Andy McCarthy has similar thoughts.

[Update a couple minutes later]

Platitudes and naivete. Robert Spencer dissects. Of course “platitudes and naivete” is a pretty good description of any Obama speech, so it doesn’t really distinguish this one.

Obama Has Nominated A Puerto Rican Nationalist

…to the Supreme Court of the United States. Now, there’s nothing wrong with being a Puerto Rican nationalist per se — I find it a perfectly respectable political position albeit a minority one on the island, and the US would probably be better off without the commonwealth, since it is a net sink for taxpayer dollars. But do we really want someone who couldn’t bring herself to call the US Congress and US Supreme Court the US Congress and US Supreme Court to be an associate justice on the latter? At the very least, this deserves some serious questions at the confirmation hearings.

“Hate” Speech

Mark Whittington seems to suffer from an almost autistic inability to properly gauge the emotions of others — the same malady as many self-described liberals seem to suffer, when they describe as “hate speech” or “racist” words with which they simply disagree. He often irrationally refers to my posts as “rants,” or “seething,” or “filled with rage,” though in each and every case I was perfectly calm when composing them, and no one else ever sees the supposed anger. And when called on it, he can never justify it, or point to the exact words that he finds so rage filled (and indeed, ignores requests to do so, usually simply repeating the slander).

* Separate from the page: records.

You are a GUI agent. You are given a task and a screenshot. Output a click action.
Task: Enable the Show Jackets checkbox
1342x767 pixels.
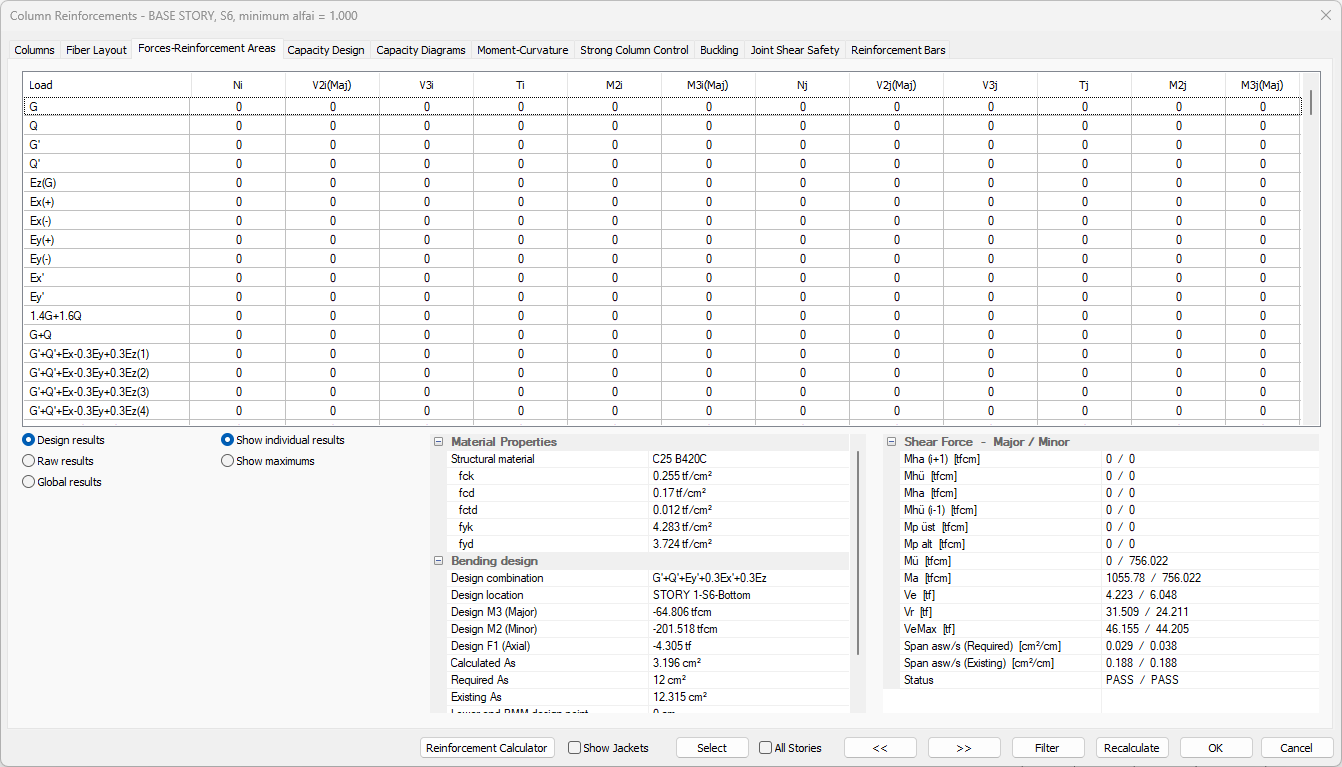[x=575, y=748]
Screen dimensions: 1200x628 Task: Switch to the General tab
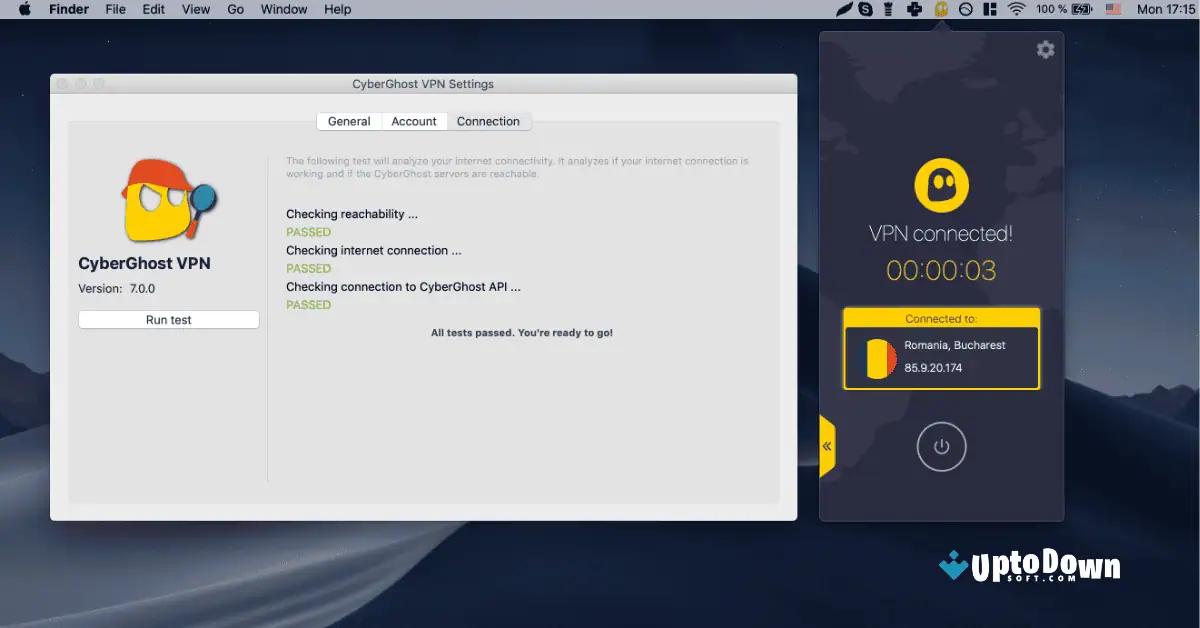coord(349,120)
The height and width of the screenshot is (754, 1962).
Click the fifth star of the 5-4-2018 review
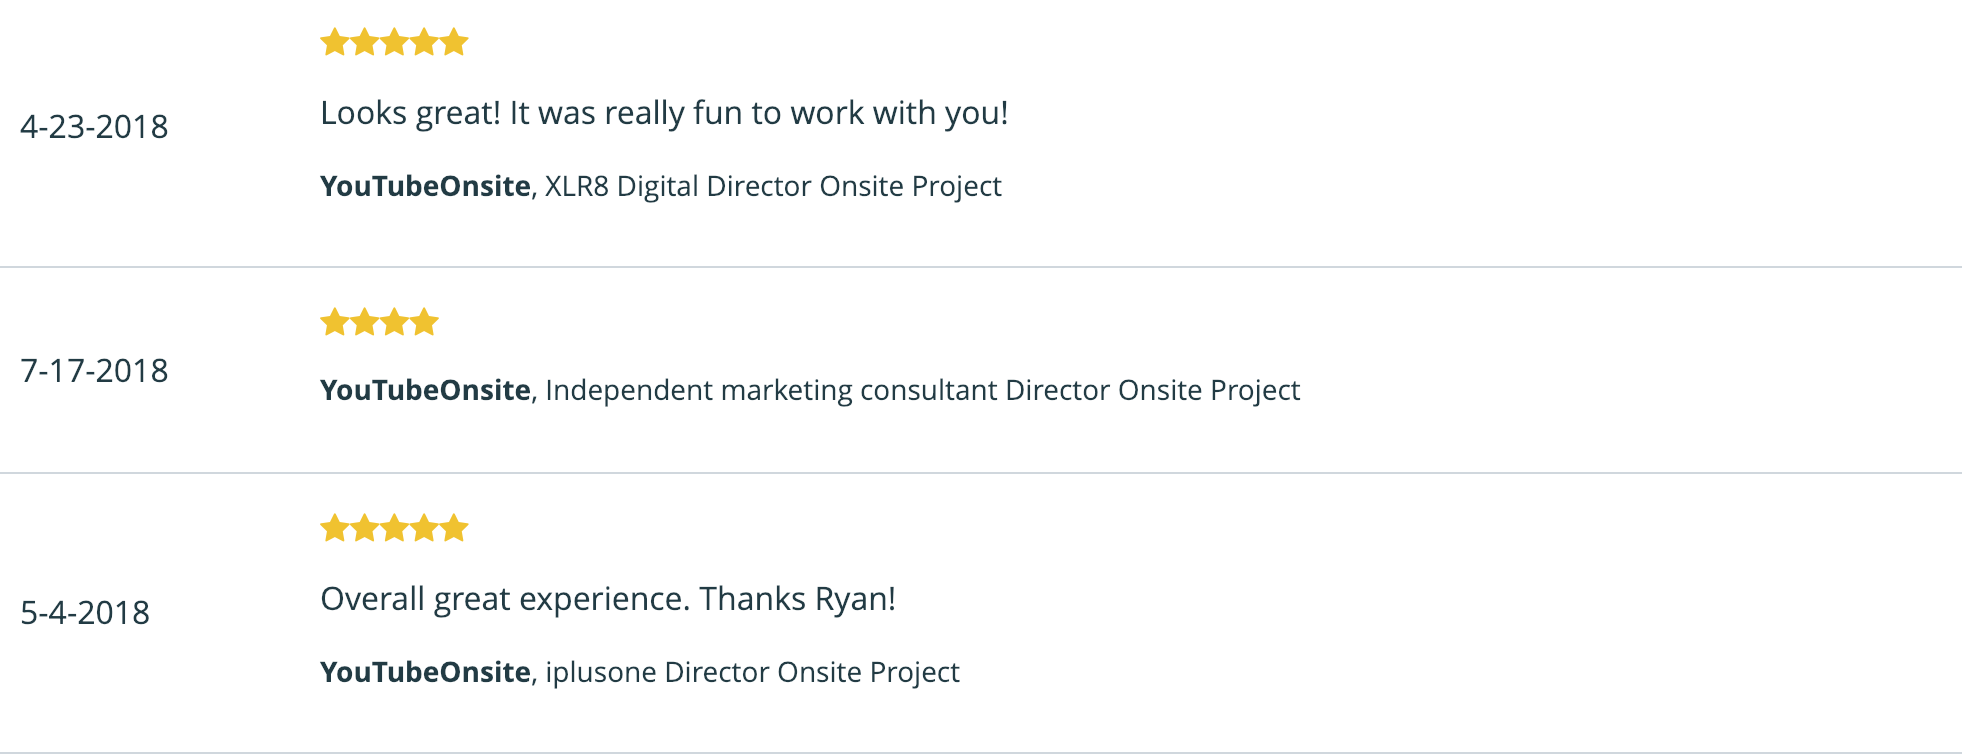454,528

Here’s an example (not of me, this time, fortunately):

Some interesting words of wisdom from Mike Griffin along with, sadly, words of hate in the comments section.

Well, I read those comments (only two of them at the time of this posting — I can’t speak for what might appear there in the future), and I saw nothing “hateful” about them. They simply pointed out inconsistencies in the former administrator’s words, and between words and deeds. One need not “hate” someone to point out flaws in their arguments. I wonder why Mark views the world in such emotional extremes?

[Thursday morning update]

Amazing. He’s still at it.

Mind, there are a few things about which one can criticize Dr. Griffin’s tenure at NASA, mainly by using 20 20 hindsight. But really, some of the posts I have read makes one wonder if he drinks the blood of virgins and eats the flesh of the young, so filled with rage they are.

Note that (as always) he can’t point to any particular “rage-filled” post or comment, and show us the “hateful” words. Just like his imaginary friends at the “Internet Rocketeers Club,” we are simply supposed to accept that such things exist in reality, and not just in Mark’s mind.

And of course, there, as he did here, he says that I accused him of being a liberal, once again indicating his apparent inability to comprehend written English. And no, Mark, there is nothing “hateful” about pointing out either that, or your apparent inability to properly gauge others’ emotional states. It is purely an unemotional, clinical observation.